Texte cité:
»»

Pas de chance, Paris jouait plutôt le rôle du Bouledogue, celui qui aboie tout le temps et que son maître a du mal à tenir en laisse. C'est du moins ce que certains se plaisaient à croire, sur les bords de la Seine (sur les quais de Paris, comme dit la chanson).

Ivresse française de la puissance ? Depuis qu'on a réussi la Libye et le Mali (deux opérations que j'ai soutenues, souvenez-vous, ce qui m'autorise, je pense, à manifester une once de distance aujourd'hui), voici pourtant que nous apparaissons comme des va-t-en-guerre. La réaction FR à la proposition russe avec ce projet de résolution ultra maximaliste à l'ONU montrait surtout notre dépit d'avoir été dupé. Cela a été rejeté, bien sûr, et surtout fait apparaître à quel point nous sommes non le caniche, non le bouledogue, mais le roquet aboyeur de Washington : cela me fait penser à ces vieilles dames embarrassées de voir leur petit chien aboyer comme un fou et déranger tout le monde, surtout quand en face il y a un gros chien qui lui reste bien élevé même s'il n'a qu'une envie, aller donner un coup de croc à ce petit malotru qui l'asticote. Les roquets sont arrogants, c'est une caractéristique qu'on prête souvent aux français, allez savoir pourquoi.

Du coup, voulant être à la pointe du camp du bien, Paris est toujours décalé par rapport aux intentions américaines. Plus que du suivisme, c'est du strabisme divergent. Ce doit être ce qu'on appelle l'indépendance, je présume. Résultat, après l'attitude tonitruante, nous voici isolés, les Américains ne nous ayant pas suivis. L'avant-garde, cela amène souvent à l'isolement. Voire à la perdition.

Voici quelles étaient, ce jour, mes réactions initiales à l'attitude radicale de la diplomatie française. Et puis right or wrong, my country, je me suis dit qu'il y avait, peut-être, un peu de subtilité. Et que même si les déclarations du ministre paraissaient incroyablement sincères (quel talent), il y avait peut-être une pincée de surjoué ? Y aurait-il calcul ? Faut-il y voir un deuxième degré ? Vous voyez bien que je ne suis pas totalement critique et que je peux même prêter des capacités de manipulation....

Supposons donc que ce ne soit pas sincère, et que le ministre n'ait pas été parfaitement en ligne avec sa ligne ultra maximaliste qu'il tient depuis de longs mois sur la crise syrienne. Ou plutôt que bénéficiant justement de cette "posture", il s'en soit servi, utilement. Dans ce cas, la proposition française aurait eu pour seul but de faire redescendre de son Olympe la diplomatie russe, qui venait de montrer qu'elle jouait bien aux échecs, et surtout qu'elle maîtrisait l'art de l'enfumage.

Pour cela, il fallait provoquer une sorte de véto, pour "montrer" et démontrer que la Russie n'était pas aussi pacifique qu'elle le prétendait : d'où cette incroyable proposition de résolution, assortie de conditions toutes plus énormes les unes que les autres, et notamment le placement sous chapitre VII avec menaces ouvertes d'aller plus loin si jamais des fois que vous froncez les sourcils, et en plus l'inclusion d'un passage devant la CPI des responsables. C'était tellement énorme, grossier, vulgaire que bien évidemment, personne ne pouvait croire que les Russes accepteraient. Effectivement, ils ne l'ont pas accepté. On ne s'est même pas réuni, on n'a même pas écouté les uns et les autres, on n'a bien sûr pas voté, on est directement passé à autre chose.

««

Données sources:
»»

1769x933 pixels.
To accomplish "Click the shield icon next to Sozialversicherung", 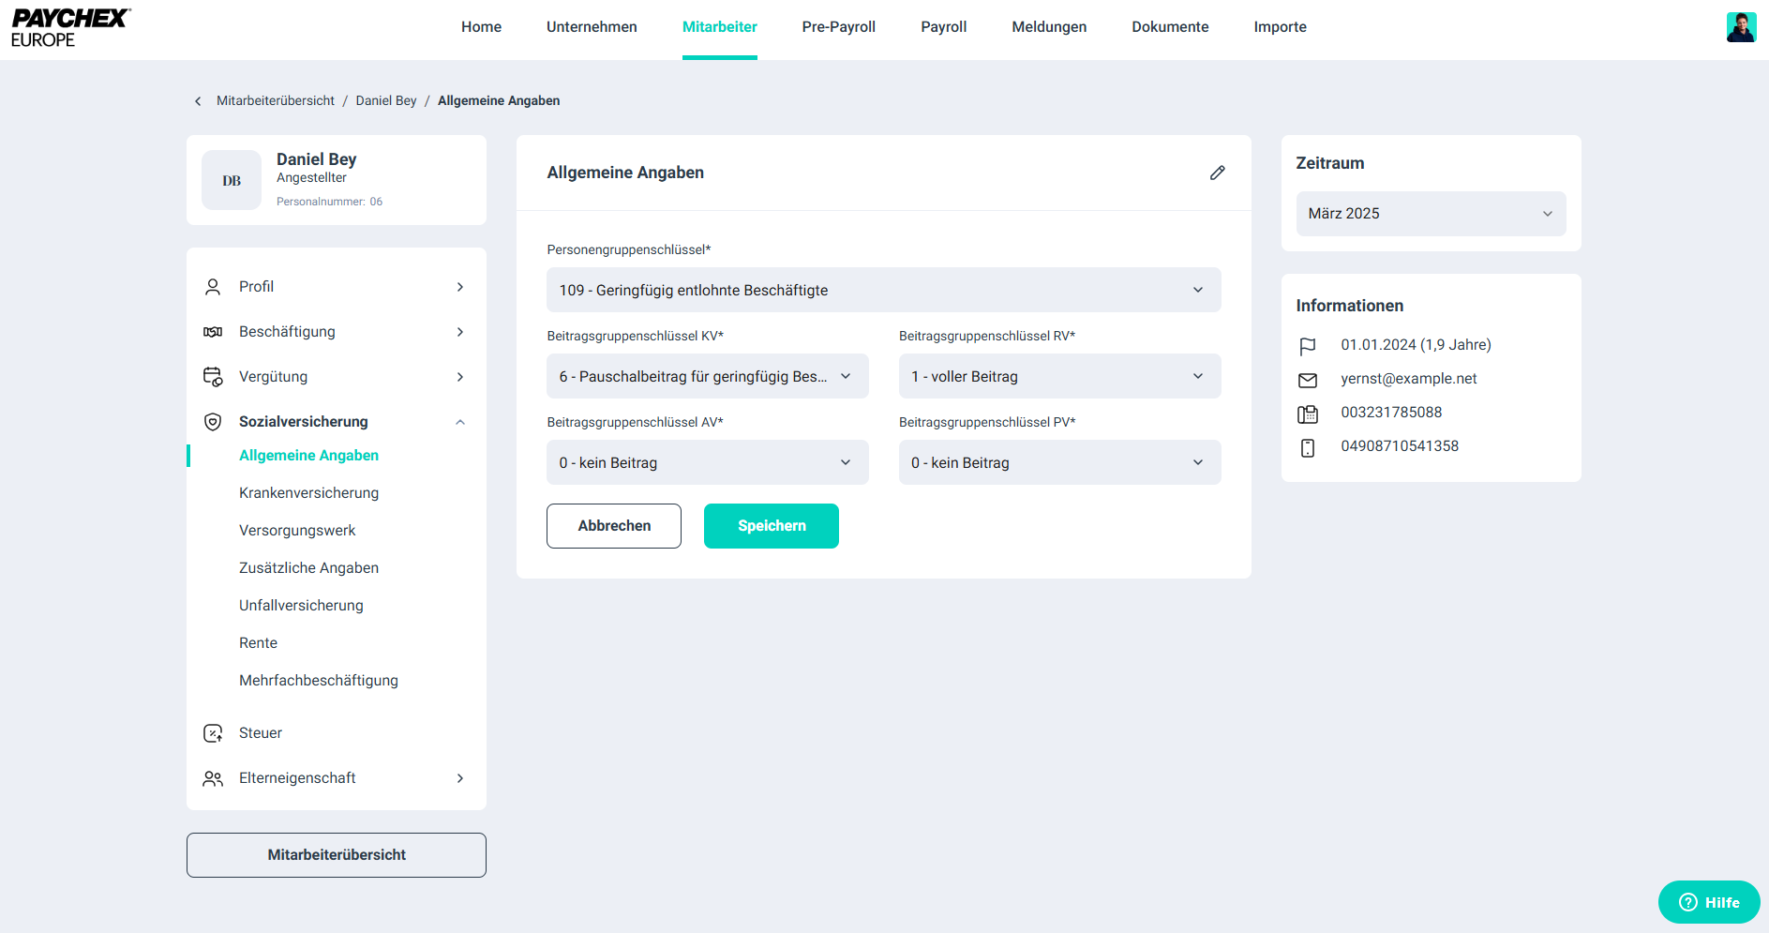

««

La consigne: Renvoyez tel quel le passage du texte sur la diplomatie française qui commence à « Voici quelles étaient, ce » et se termine à « capacités de manipulation.... ».

Réponse attendue:
Voici quelles étaient, ce jour, mes réactions initiales à l'attitude radicale de la diplomatie française. Et puis right or wrong, my country, je me suis dit qu'il y avait, peut-être, un peu de subtilité. Et que même si les déclarations du ministre paraissaient incroyablement sincères (quel talent), il y avait peut-être une pincée de surjoué ? Y aurait-il calcul ? Faut-il y voir un deuxième degré ? Vous voyez bien que je ne suis pas totalement critique et que je peux même prêter des capacités de manipulation....